## [WHAT THE TASK REQUIRES]
Rewrite the stretch of the records from the line containing "Given: Click the 18.95亿 profit forecast value" through the line containing "Looking at the screenshot, I should pos(746,165)." as a JSON list of strings, with one string per line and blank lines omitted. Leave the pictures out of the answer.

## [ENTRIES]

============================================================

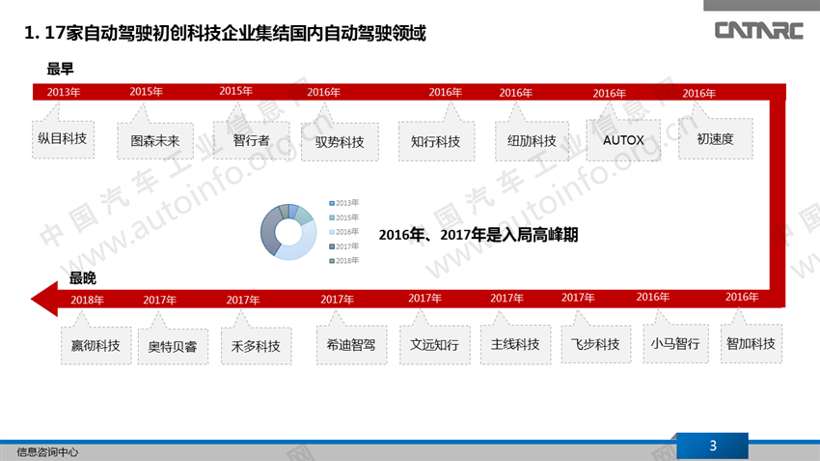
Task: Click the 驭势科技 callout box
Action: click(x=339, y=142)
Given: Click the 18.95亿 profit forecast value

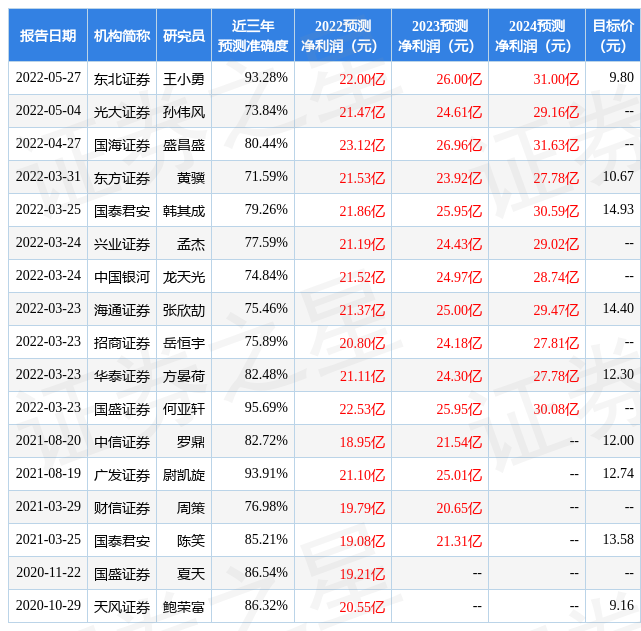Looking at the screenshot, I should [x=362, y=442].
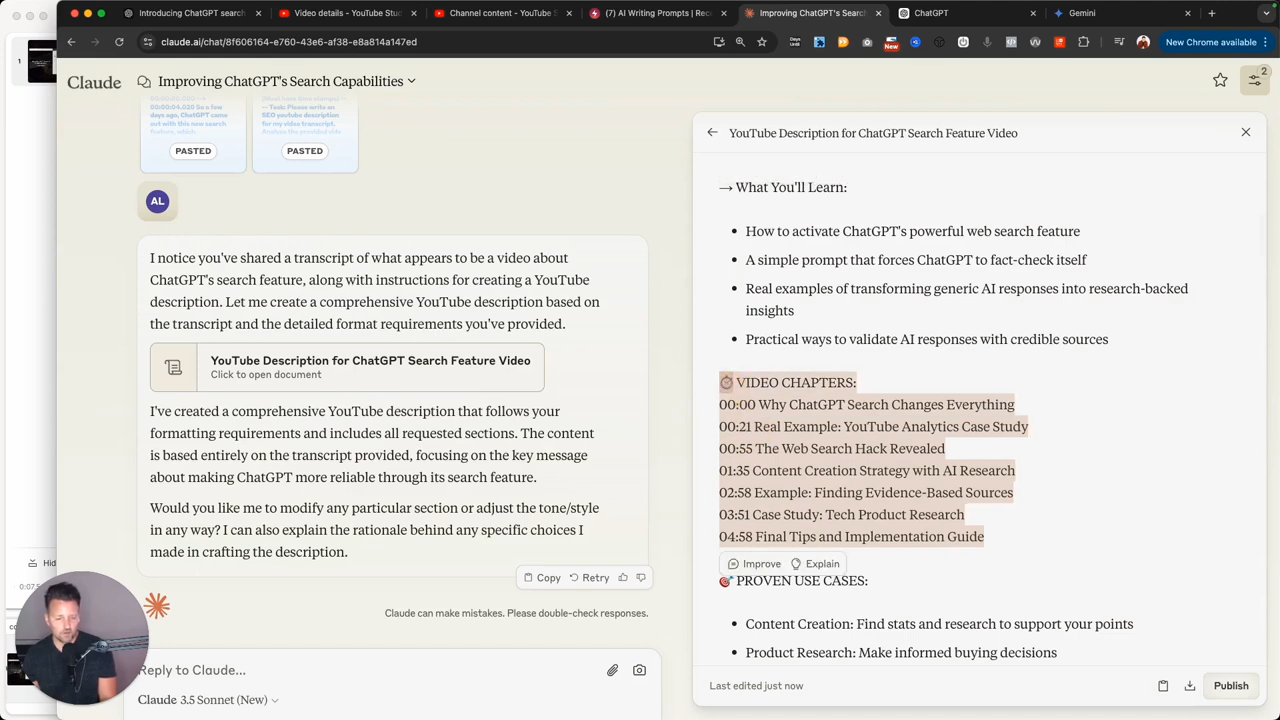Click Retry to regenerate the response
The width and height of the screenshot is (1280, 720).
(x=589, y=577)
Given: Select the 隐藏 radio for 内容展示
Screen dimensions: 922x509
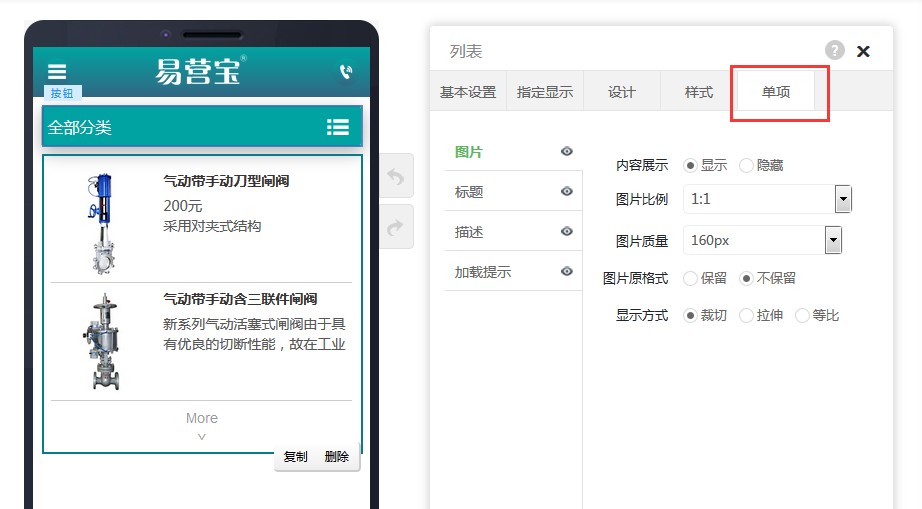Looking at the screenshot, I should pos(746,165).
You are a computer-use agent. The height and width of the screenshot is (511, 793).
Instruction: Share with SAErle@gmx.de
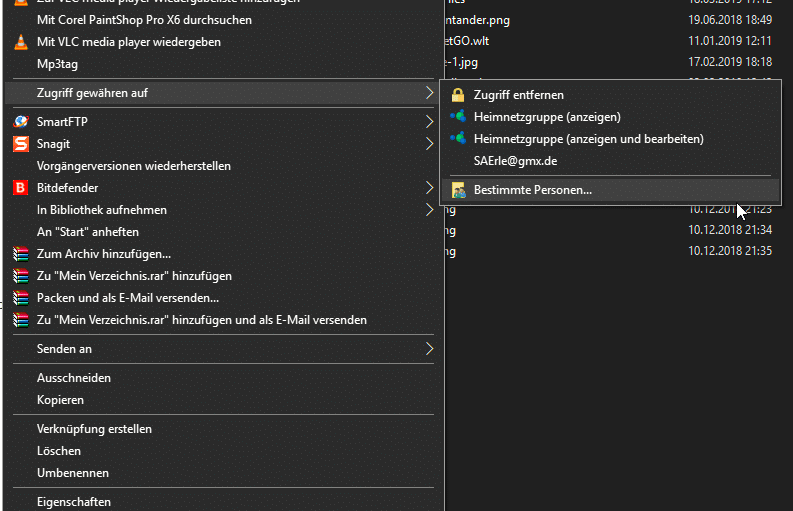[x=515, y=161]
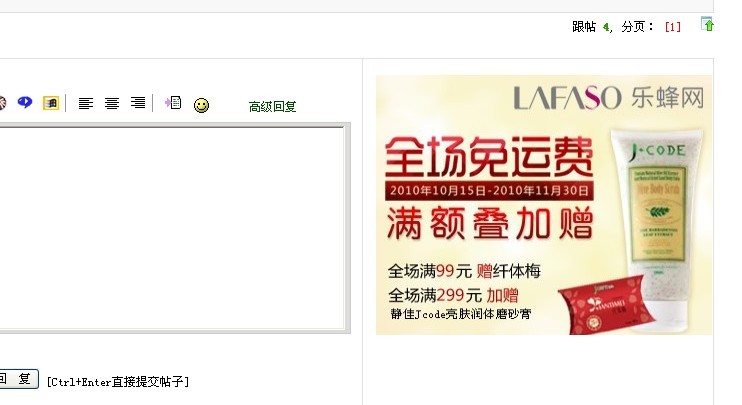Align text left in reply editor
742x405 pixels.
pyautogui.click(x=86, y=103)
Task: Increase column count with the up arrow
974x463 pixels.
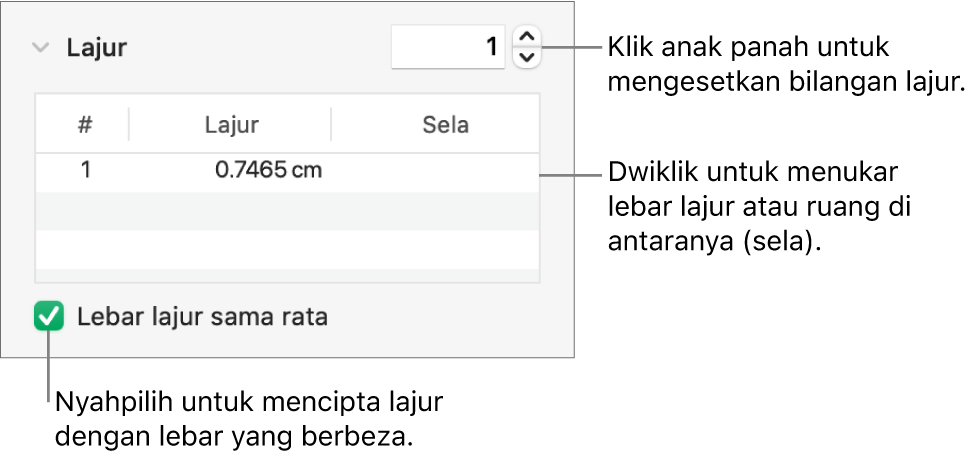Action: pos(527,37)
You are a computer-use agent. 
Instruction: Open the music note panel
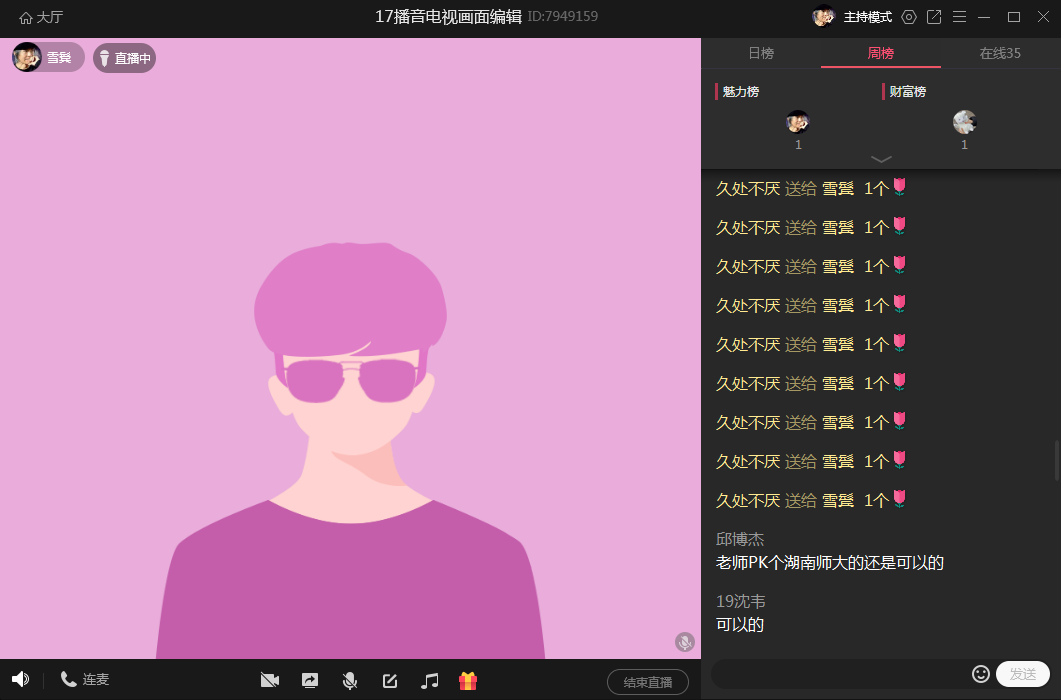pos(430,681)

============================================================

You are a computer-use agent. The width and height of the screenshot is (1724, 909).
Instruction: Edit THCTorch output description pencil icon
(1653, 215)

============================================================

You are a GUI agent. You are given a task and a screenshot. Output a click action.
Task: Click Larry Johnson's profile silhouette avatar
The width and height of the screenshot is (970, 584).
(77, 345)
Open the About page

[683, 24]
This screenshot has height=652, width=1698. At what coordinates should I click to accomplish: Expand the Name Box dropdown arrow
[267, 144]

============================================================

## [THE OUTPUT]
[
  "Given: Click the 18.95亿 profit forecast value",
  "Looking at the screenshot, I should [x=362, y=442].",
  "Click Retry to regenerate the response",
  "The width and height of the screenshot is (1280, 720).",
  "(x=589, y=577)",
  "Given: Select the 隐藏 radio for 内容展示",
  "Screen dimensions: 922x509",
  "Looking at the screenshot, I should pos(746,165)."
]